How Does Film Editing Work?
If you’ve worked as a Background Actor, then you’re familiar with the production phase of filmmaking, but what happens after you leave set and filming has wrapped? Here’s a look at the film editing process and how all those shots are turned into a cohesive film or TV episode.
History of film editing
When the Kinetograph camera was invented in 1890, filming mainly consisted of single shot recordings of vaudeville shows. By 1900, it became more popular for filmmakers to use multiple camera positions and shots for one scene. To turn these shots into a cohesive visual, a film editor took the positive copy of a negative film strip, cut it into pieces, then taped together the sections from different shots. This process is called linear editing. As the film industry began to take off, technology was introduced to make linear editing more precise, like the Moviola and later flatbed editing machines. Editors had to be careful with their cuts as making additional copies could damage the source negative.
In 1988, the first digital (non-linear) editor was introduced. Shortly after, software was created that made digital film editing quicker, non-destructive, and gave editors more creative freedom, which is why non-linear editing became the industry standard.
Stages of editing
Film editing is part of post-production and is where all elements of a project come together.
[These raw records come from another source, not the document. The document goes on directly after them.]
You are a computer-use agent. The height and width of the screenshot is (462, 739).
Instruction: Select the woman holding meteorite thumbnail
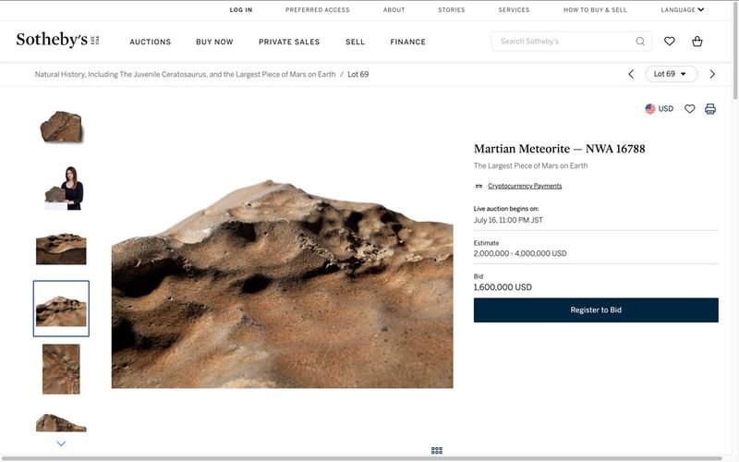pyautogui.click(x=61, y=188)
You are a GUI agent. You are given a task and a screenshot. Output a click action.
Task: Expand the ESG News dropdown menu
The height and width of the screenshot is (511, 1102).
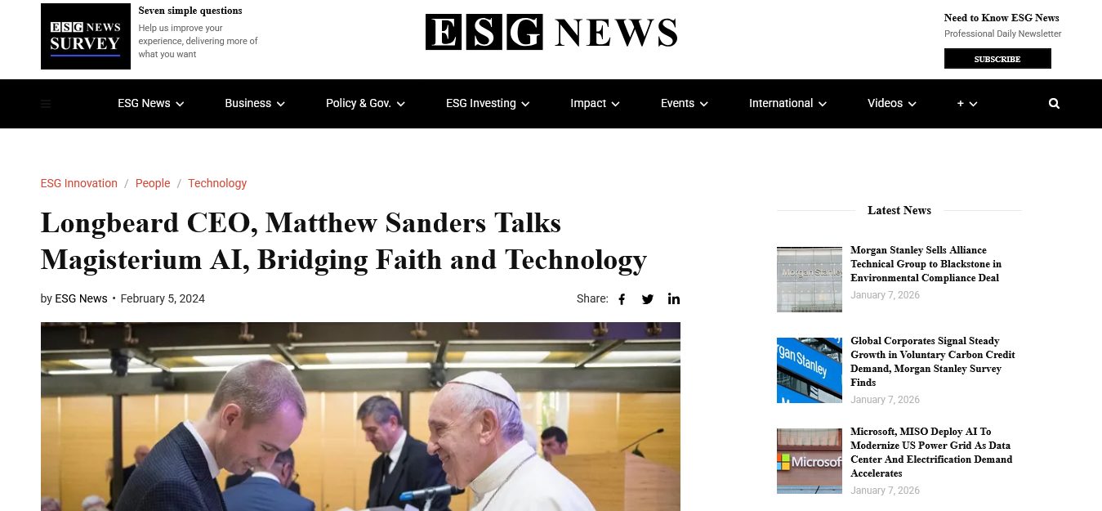click(151, 104)
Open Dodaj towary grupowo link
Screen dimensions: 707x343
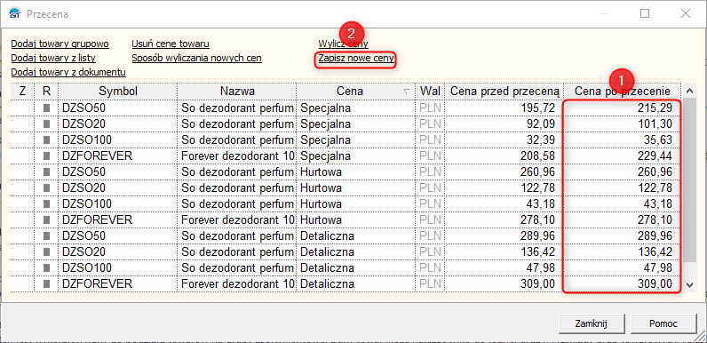pyautogui.click(x=60, y=44)
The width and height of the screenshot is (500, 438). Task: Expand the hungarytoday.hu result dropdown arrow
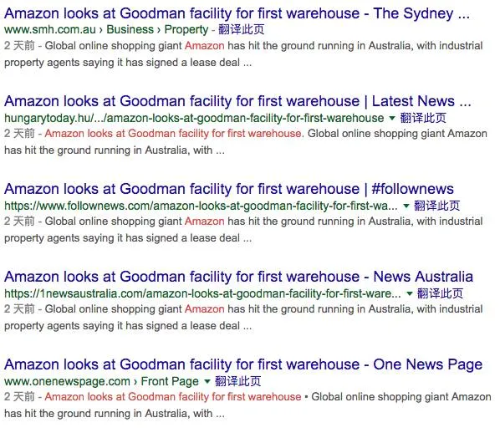pyautogui.click(x=392, y=118)
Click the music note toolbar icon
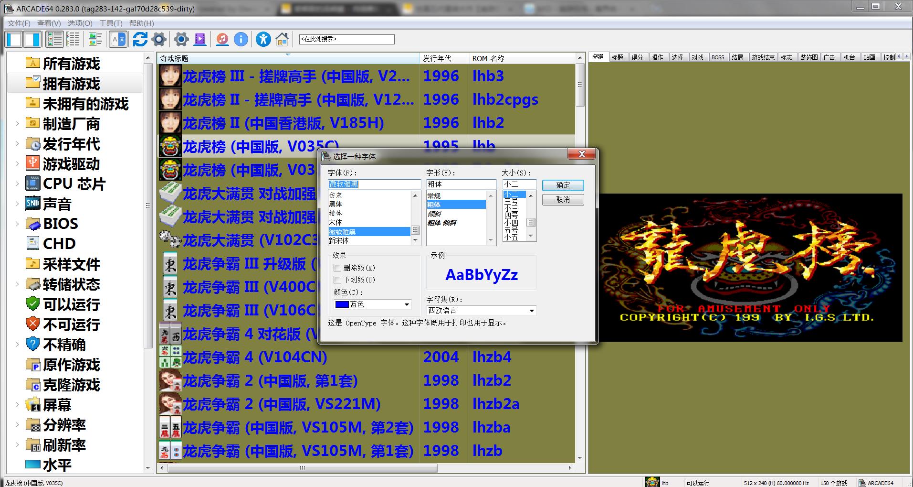Screen dimensions: 913x487 222,39
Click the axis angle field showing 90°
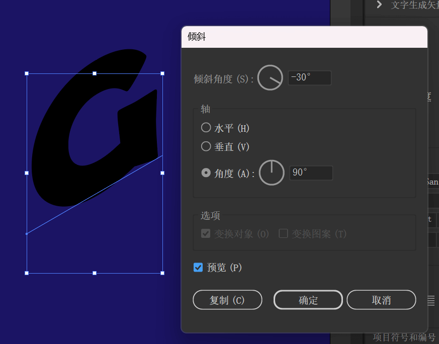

Each editor and project is different, but here are some general stages of editing a movie or TV episode:
An assembly cut is the first version of the project where the editor assembles the filmed footage in chronological order. This cut of the film is often simple, long and used to give the director and editor an idea of what they have to work with.
After the assembly cut is finished, the editor goes through scene by scene to tighten everything up. They may decide to use a different take, cut out parts of a scene, or add transitions. Depending on the production, the director and editor may work together through this process or the editor will create a cut to present the director.
In the main edit, the editor and director start to fine tune each scene. They look at how each shot works on its own and within the context of the entire project. Between the rough cut and main edit, they may find that reshoots or pickups are needed to fill gaps or enhance the story. If reshoots are needed, Background Actors are often recalled to match the original take as closely as possible.
The fine cut of the film focuses on specific details and making sure each scene is perfect. This is the “fine-tooth comb” stage where the goal is to have the director and producers approve the edit and picture lock the project. Once this happens, the film will be handed over to the sound department for sound effects and sound mixing. If you were hired by Central Casting as part of a walla group, the sound effects you recorded will be added when the fine cut is passed on to the sound team.
While editing is very technical, it also requires creativity. An editor needs to understand and convey the emotion of a scene, recognize which takes work best within the context of the story, and be able to see the big picture of a project. The New York Times says film editing is called “an invisible art” because good editing immerses the viewer in the story and only becomes noticeable when something doesn’t work.
As a Background Actor, it’s important to understand how your role impacts the editing process. Things like crossing the camera at the same time and matching your movements take by take help maintain continuity as the shots are edited together. Professional Background Actors pay close attention to directions given by the Assistant Director and remember their movements throughout a scene.